Travel east to Montecatini and its thermal waters, and to medieval Pistoia, lush with attractive flower and tree nurseries.
What more can be said about Florence, birthplace of the Renaissance and regional capital of Tuscany? Magnificent, peerless, breathtaking would be just a few words you could use of this city laden with art treasures and cultural monuments.
In the 18th and 19th centuries the city was awash with Italophiles indulging in the ‘Grand Tour’, and the influx has never abated. As a result, the city can become very crowded, but the Florentine hills are close by, where merchants in medieval times used to retire to in the heat of the summer.
Humidity can be high in the summer, and fog dense in the winter, as the Arno River runs through the city’s centre, and the mountains are close by, so winter, early spring and late autumn are some of the best times of the year to visit and pay homage to the many delights on display.
Arezzo and the east
In the densely wooded northeast above Arezzo, the scenic Casentino Valley continues up to Poppi and Bibbiena. The countryside is dotted with medieval fortifications and three religious sites of note: Vallombrosa, Camaldoli and La Verna.
At Arezzo, visitors can enjoy the memorable yearly procession and ‘Joust of the Saracens’, and the monthly antiques fair.
On the Umbrian border is Sansepolcro, home of Renaissance painter Piero della Francesca. Off the culture trail, the busy roads of the Arno Valley will take you to a host of designer outlets for a big shopping experience.
Further south, Cortona enjoys tourists at its annual summer Tuscan Sun Festival, while atmospheric Chiusi, amid more gentle rolling countryside, offers its Etruscan past as a cultural draw.
Pisa and the west
Tuscany’s long western coastline stretches from Pisa, with its naval history, Romanesque architecture and iconic monuments, to the other side of the stunning Parco Naturale della Maremma in the south.
Along the coast in between are numerous picturesque fishing villages such as San Vincenzo and the more upmarket Castiglione della Pescaia, with its medieval fortress and views of the idyllic isle of Elba.
There are less fragrant watering holes too, but these are more than overshadowed by the other sights of the area, which offer much contrast.
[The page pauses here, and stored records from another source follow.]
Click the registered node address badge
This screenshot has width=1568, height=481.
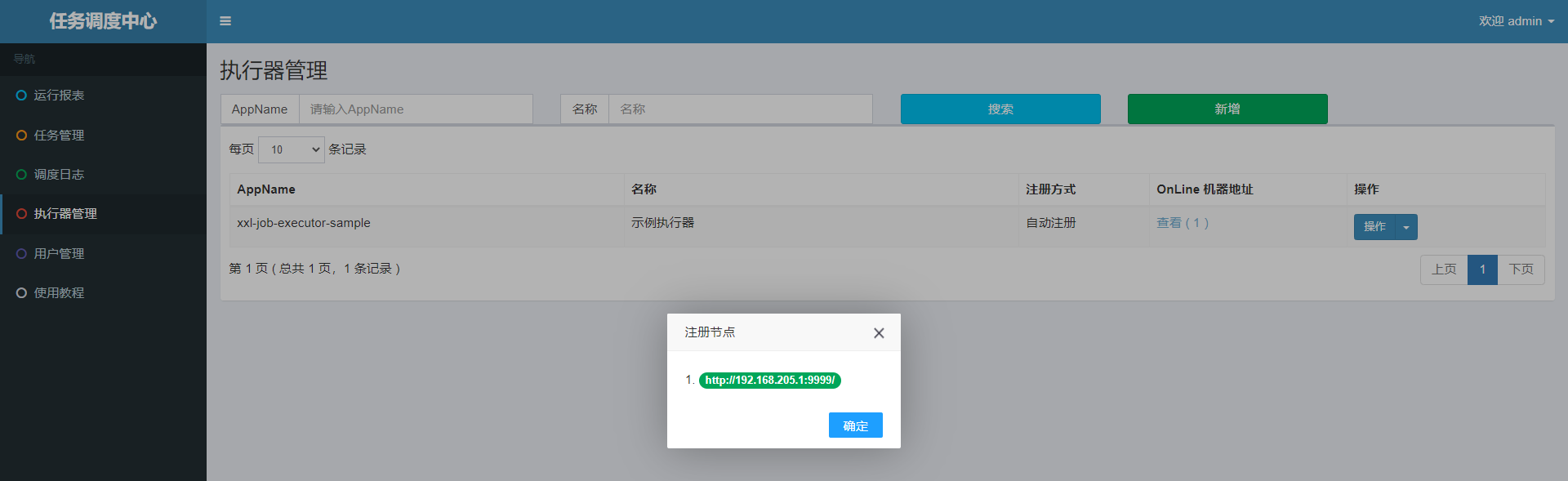coord(769,381)
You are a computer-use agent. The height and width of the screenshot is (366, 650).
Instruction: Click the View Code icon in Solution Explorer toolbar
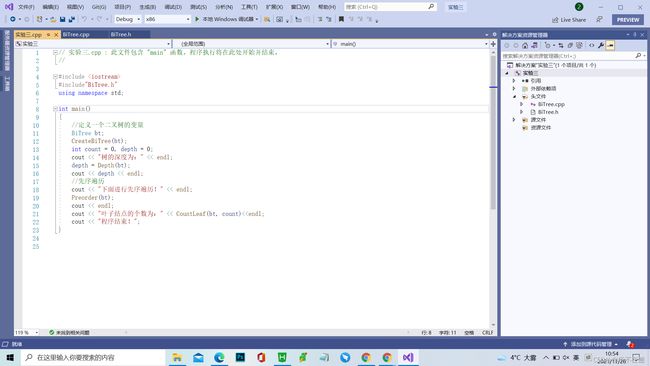point(592,46)
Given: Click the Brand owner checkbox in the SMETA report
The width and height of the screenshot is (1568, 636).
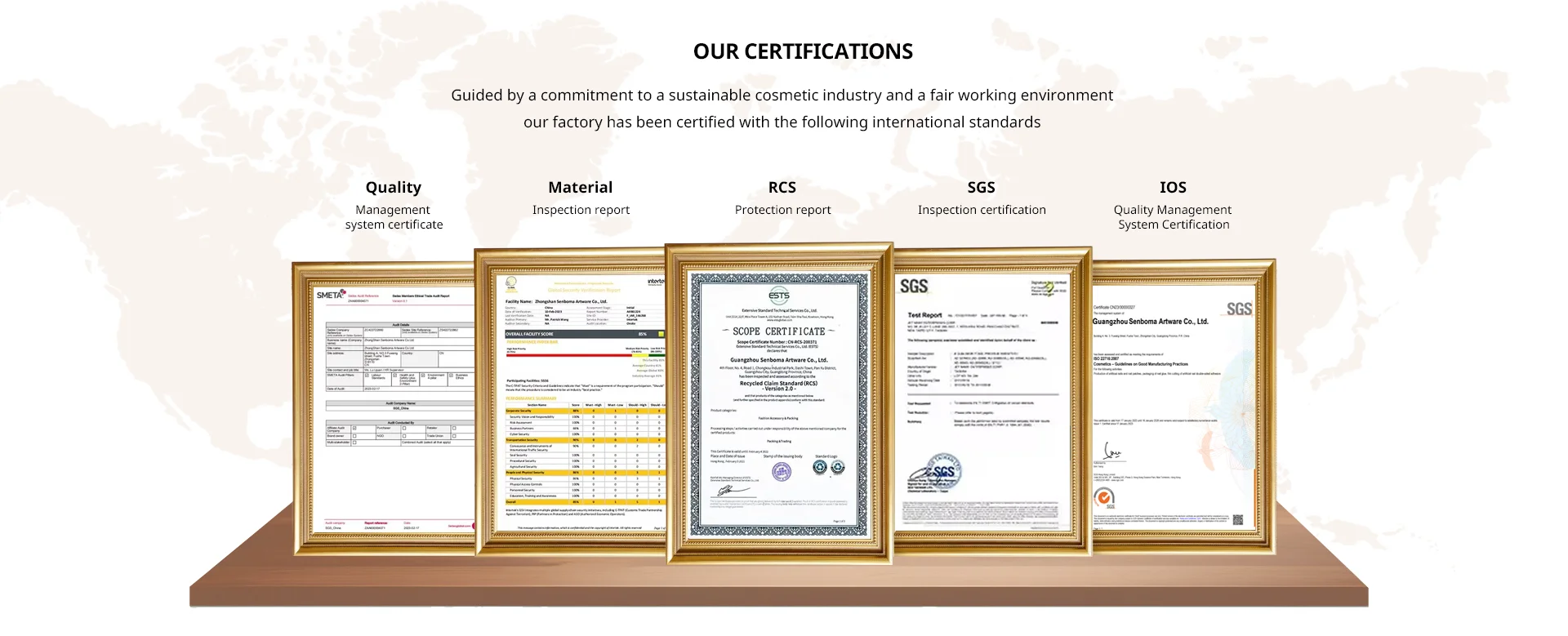Looking at the screenshot, I should [x=354, y=436].
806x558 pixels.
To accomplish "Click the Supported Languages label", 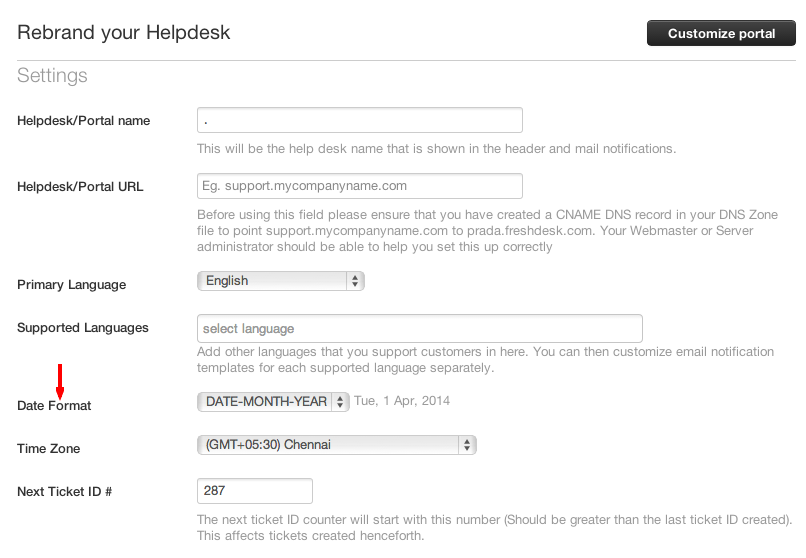I will [x=83, y=328].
The area is steeped in Etruscan lore – for example at Roselle, north of Grosseto.
This ancient site went through unhappy times when it sank to become a malarial swamp overrun by cattle rustlers. But after the swamp was drained in the 1930s, the perimeter wall was revealed, and other special ruins, so better times and prosperity returned to the area.
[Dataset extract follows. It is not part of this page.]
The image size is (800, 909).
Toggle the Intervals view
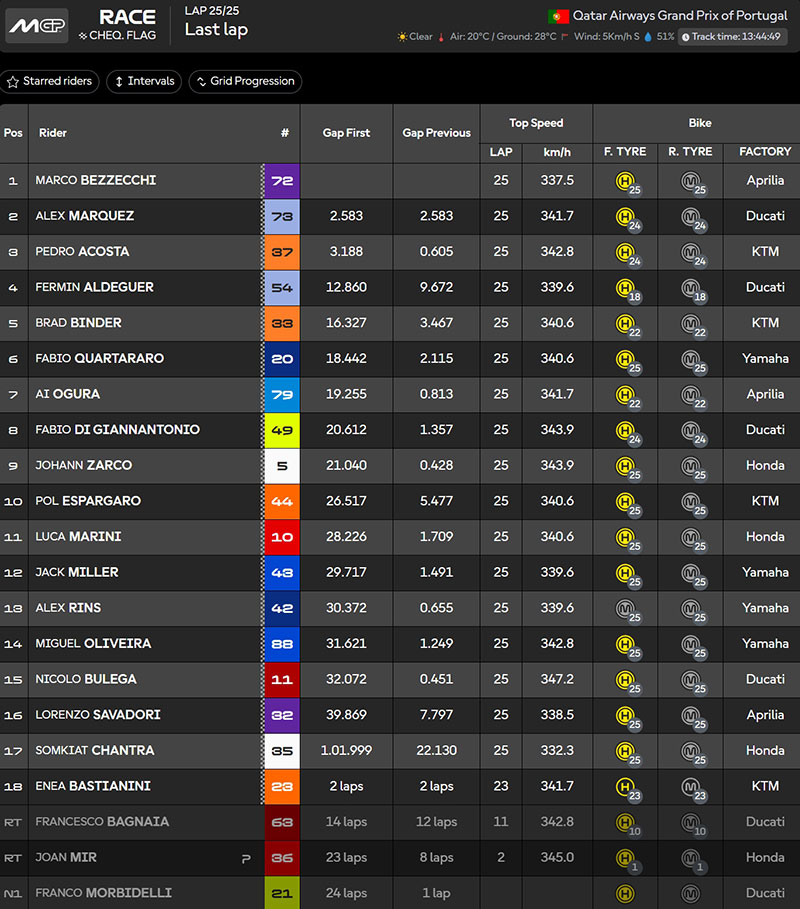(x=143, y=81)
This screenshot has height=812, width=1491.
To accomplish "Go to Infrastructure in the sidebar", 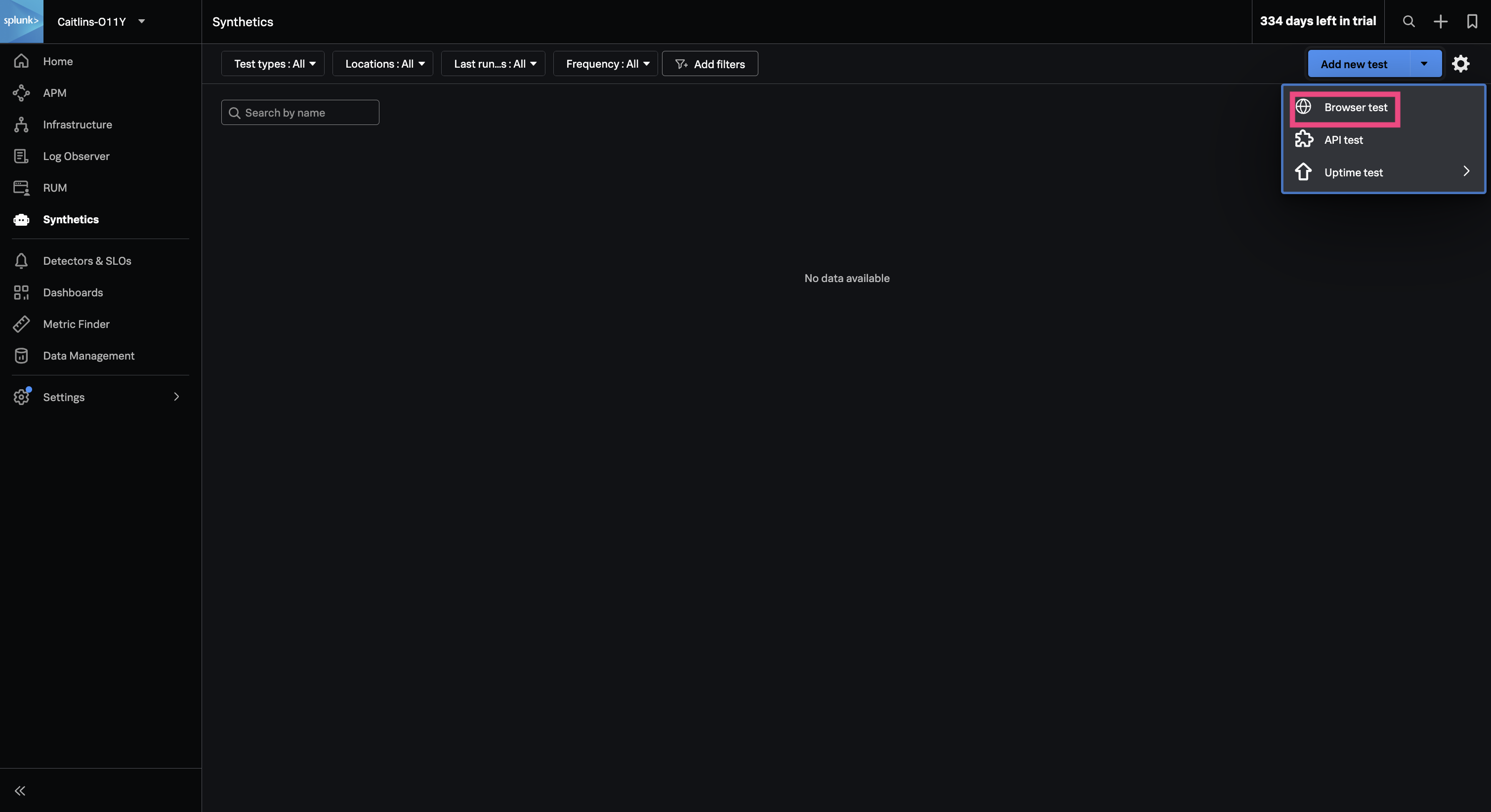I will point(77,124).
A little further north is Bolgheri, a pretty village that is approached through a five kilometre avenue of 200-year-old cypresses; and the ‘Super Tuscan’ wine Sassicaia is made here. A great draw of Tuscany, and this area in particular, is the native vegetation – Mediterranean scrub and roads lined with elegant umbrella pines that are endlessly appealing to visitors.
Move a little inland and you’ll find Volterra and Massa Marittima, both with great architectural gems to enjoy. And don’t forget the famous Leaning Tower, a landmark of Pisa that is known around the world.
South of Siena
Historic Siena is one of Tuscany’s, and Italy’s, biggest attractions, with its cuisine, museums and medieval architecture. It is a town passionately attached to its identity and has its own unique traditions, such as the biannual Palio horse race. To the south of the city, the three important zones are the Val d’Orcia, Monte Amiata and the ‘deep south’.
Move a little closer to the Lazio border and you will find villages like Pitigliano, Sovana and Saturnia nestling amid the wooded hills, while the mountain pastures of Monte Amiata are alive with flowers in spring.
Winter skiing around Piancastagnaio and Arcidosso is very good, and Castel del Piano, Abbadia San Salvatore and Santa Fiora all offer historic medieval centres to enjoy.
Travel south towards the Val d’Orcia and vineyards, olive groves, woodland and lush fields create a mesmerising patchwork, while delightful villages include Montepulciano and Montalcino.